READING PASSAGE>
━━━━━━
Re: [RFC 1/7] mm: Add new vma flag VM_LOCAL_CPU

Miklos Szeredi <mszeredi@xxxxxxxxxx> · Thu, 15 Mar 2018 17:10:14 +0100

On Thu, Mar 15, 2018 at 4:27 PM, Boaz Harrosh <boazh@xxxxxxxxxx> wrote:
> On 15/03/18 10:47, Miklos Szeredi wrote:

>> With your scheme it's like:
>>
>> - get_user_pages
>> - map pages into server address space
>> - send request to server
>> - server does direct-io read from network/disk fd into mapped buffer
>> - server sends reply
>> - done
>>
>> This could be changed to
>> - get_user_pages
>> - insert pages into pipe
>> - send request to server
>> - server "reverse splices" buffers from  pipe to network/disk fd
>
> This can never properly translate. Even a simple file on disk
> is linear for the app (unaligned buffer) but is scattered on
> multiple blocks on disk. Yes perhaps networking can somewhat work
> if you pre/post-pend the headers you need.
> And you restrict direct IO semantics on everything specially the APP
> with my system you can do zero copy on any kind of application

I lost you there, sorry.

How will your scheme deal with alignment issues better than my scheme?

> And this assumes networking or some-device. Which means going back
> to the Kernel, which in ZUFS rules you must return -ASYNC to the zuf
> and complete in a background ASYNC thread. This is an order of a magnitude
> higher latency then what I showed here.
━━━━━━
EXTRACTED INFORMATION>
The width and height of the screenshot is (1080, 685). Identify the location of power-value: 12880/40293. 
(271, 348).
━━━━━━
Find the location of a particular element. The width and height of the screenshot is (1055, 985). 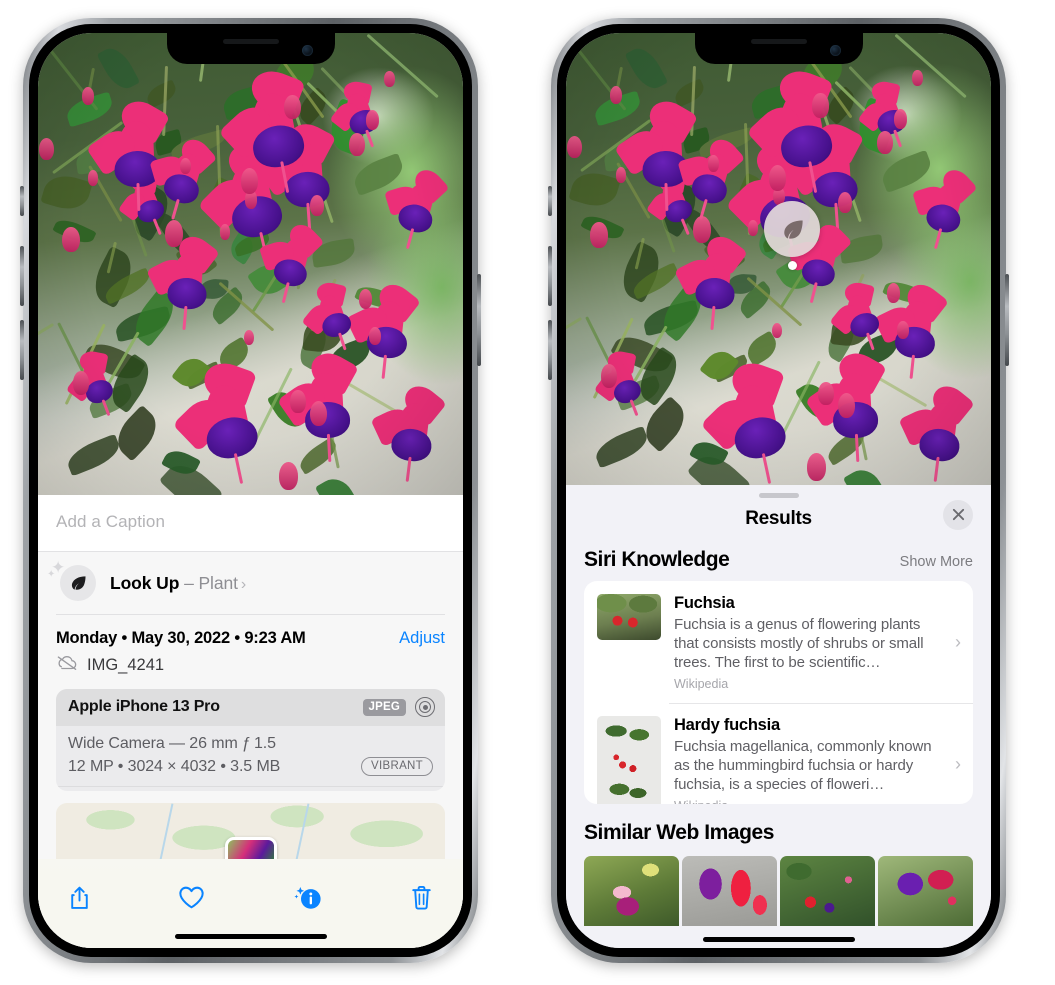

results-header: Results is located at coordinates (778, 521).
━━━━━━
EXERCISE TASKS>
a. Summarize the kernel mailing-list reply about the VM_LOCAL_CPU flag in two sentences.
b. Rewrite the paragraph of the kernel mailing-list reply that begins "This can never properly translate" as a bulleted list, keeping its main points.
c. Carry on the kernel mailing-list reply about the VM_LOCAL_CPU flag from its final line.
The data has no connection to the kernel mailing-list reply about the VM_LOCAL_CPU flag.

ANSWERS GIVEN>
a. Miklos Szeredi proposes replacing the step of mapping pages into the server address space with inserting them into a pipe, from which the server "reverse splices" buffers to a network or disk fd, and he asks how Boaz Harrosh's scheme handles alignment better. Boaz argues that this cannot translate properly because a file that is linear for the app is scattered across disk blocks and because it restricts direct IO semantics, and he adds that under ZUFS rules, going back to the kernel means returning -ASYNC and completing in a background thread, which raises latency by an order of magnitude.

b.
- The proposed pipe approach can never properly translate.
- Even a simple file on disk is linear for the app (an unaligned buffer) but scattered across multiple blocks on disk.
- Networking might somewhat work if the needed headers are prepended or appended.
- The approach restricts direct IO semantics on everything, especially the app.
- With Boaz's system, zero copy is possible on any kind of application.

c.
Indeed.

> And what about the SYNC copy from Server to APP. With a pipe you
> are forcing me to go back to the Kernel to execute the copy. which
> means two more crossings. This will double the round trips.

If you are trying to minimize the roundtrips, why not cache the
mapping in the kernel?  That way you don't necessarily have to go to
userspace at all.  With readahead logic, the server will be able to
preload the mapping before the reads happen, and you basically get the
same speed as an in-kernel fs would.

Also don't quite understand how are you planning to generalize beyond
the pmem case.  The interface is ready for that, sure.  But what about
caching?  Will that be done in the server?   Does that make sense?
Kernel already has page cache for that purpose and userspace cache
won't ever be as good as kernel cache.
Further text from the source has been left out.